On December 31st, members of Congress and the President engaged in theater that rivaled any you'd find on Broadway. Mind you, the intended audience was not us. No, this was a performance for the markets.
All morning long, Senators scurried around. Republicans dropped lots of misinformation about "negotiations" out there to light progressives' hair on fire, and Democrats stayed low and under the radar.
At around 1:30 pm eastern, President Obama held a speech (see video), twitting Republicans about how he wasn't going to let them hold the debt ceiling hostage for spending cuts, and how a purported Senate "deal" was nearly done even if it wasn't the Grand Bargain he had hoped for. As he lamented that, he tossed out that the purported "deal" was about the best he could hope to get from this Congress. Oh, needles were flying.
That brought out sad-faced Republicans like Grumpy McCain and Lindsey Graham, who said they were shocked that the man they've called "uppity boy" for four years would erode civility that way.
Meanwhile, the Dow Jones Industrial average inched up, closing 168 points higher than where it opened.
Then the actors took a bow.
John Boehner announced there would be no House votes taken on New Years' Eve. It simply wasn't possible. That announcement came just as the markets closed. No surprise there. The talk on the Senate floor went from fiscal cliff worry beads to talk of the Russian government's decision to stop allowing US adoptions of Russian orphans.
John McCain headed straight to Neil Cavuto for strength and sympathy, and as I write, we are waiting for the Senate to adjourn or do something.
Bare bones of a 'deal'
The bones of a deal did emerge. Here's what it looks like:
- 39.6% tax rate for individual income over 400k/family income over $450k.
- AMT patched permanently.
- Dividends and cap gains taxed at 20% for incomes over the $400k/$450k levels. Some deductions phase out for incomes over $300,000.
- UI extended through 2013.
- Business corporate tax extenders through 2013.
- EITC, Tuition Credit, Child Tax Credit and Opportunity Tax Credit extended for 5 years.
- Estate tax raised to 40 percent on a $5 million threshold
- One year doc fix
- Payroll cut expires
No increase in the debt ceiling and no action on the sequester, although Harry Reid was looking for some sequestration resolution as part of any final agreement.
You are reading this on January 1st. I am writing it on December 31st. I do not expect any action on this "deal" today, but it's possible the Senate will act. That's irrelevant, given that the House refuses. Any act by the Senate is purely symbolic.
What ought to happen now
Given that Republicans are now voting to decrease tax rates, the Senate deal should be considered expired as of midnight on December 31st. Return to the $250,000 threshold, extend the tax credits, leave the higher estate and capital gains rates in place. Make no concessions on these because now Republicans are voting for tax CUTS, not increases. Use UI extenders as the sacrifice Republicans can make to get any tax cuts for anyone.

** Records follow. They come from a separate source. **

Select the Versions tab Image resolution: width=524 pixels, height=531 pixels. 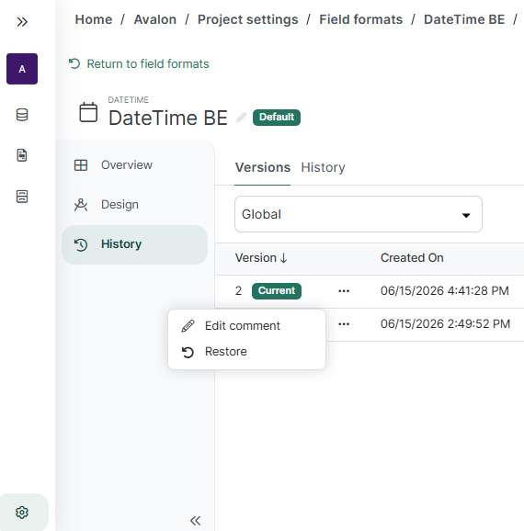tap(263, 167)
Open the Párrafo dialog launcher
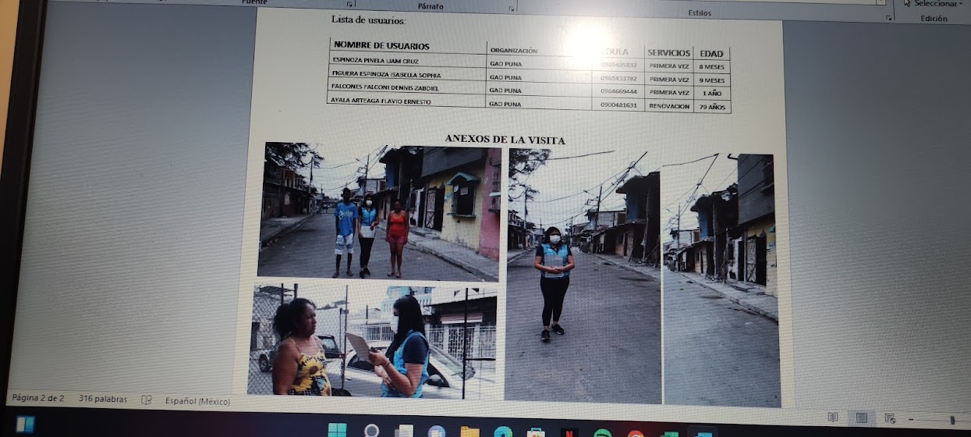 tap(511, 8)
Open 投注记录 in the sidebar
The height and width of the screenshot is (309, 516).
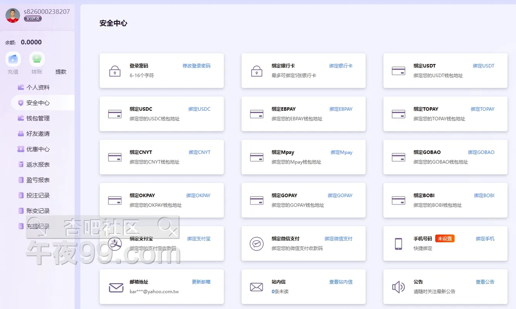pos(38,195)
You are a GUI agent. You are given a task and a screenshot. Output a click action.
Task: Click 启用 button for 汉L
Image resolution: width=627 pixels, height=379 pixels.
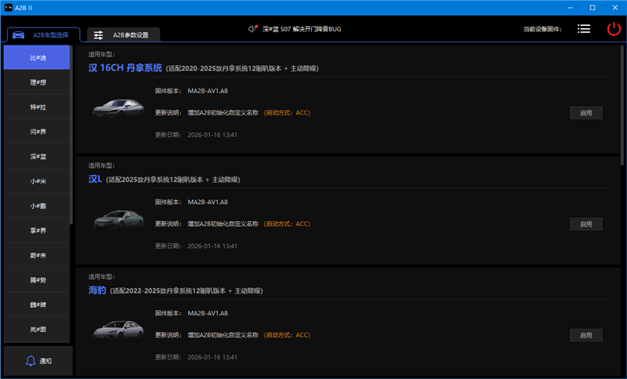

Some would argue that the payroll tax cut should be extended. I am not one of those. If they want to extend the payroll tax cut, they can re-enact the Making Work Pay refundable credit from the stimulus bill and leave Social Security entirely alone. If they want to play with the ceiling for higher rates to add that credit back in, then fine. That payroll tax holiday was and is dangerous and puts Social Security in play when it shouldn't be.
Talk all day January 2nd about it, then wait to act until the new Congress is sworn in. Let the markets swoon a bit to put some pressure on Republicans and their portfolios.
Then get the deed done, include scheduled debt ceiling increases, toss sequestration aside, and go home.
That is what should happen, though highly regarded opinionators like Greg Sargent disagree with me on this. What is more likely to happen? There will be a deal similar to the one which emerged from the Senate, and which will likely pass easily after the new Congress is seated. Because Republicans will always vote for tax cuts. Just not increases, even if it's a distinction without a difference.
Assuming that to be the case, I'm going to say that it's not the most awful deal ever, but it could be a helluva lot better. Long term extensions of important tax credits are good; capital gains taxes should actually be at Reagan - era levels instead of a wimpy leap to 20 percent. Let's not forget Mitt Romney's 14 percent net tax rate on his millions, after all. Extending unemployment insurance is good as is a permanent fix for AMT; not addressing the debt ceiling or sequestration is bad.
This is why it ought to all reset and start over with Democrats driving the deal rather than Republicans. What will happen next? It all remains to be seen.
House members have been instructed not to stray far from the Capitol, which means, I suppose, it's possible they'll do something at 11:59 pm tonight. That would be a mistake, in my opinion, but it ought to make Wall Street feel warm and fuzzy, anyway.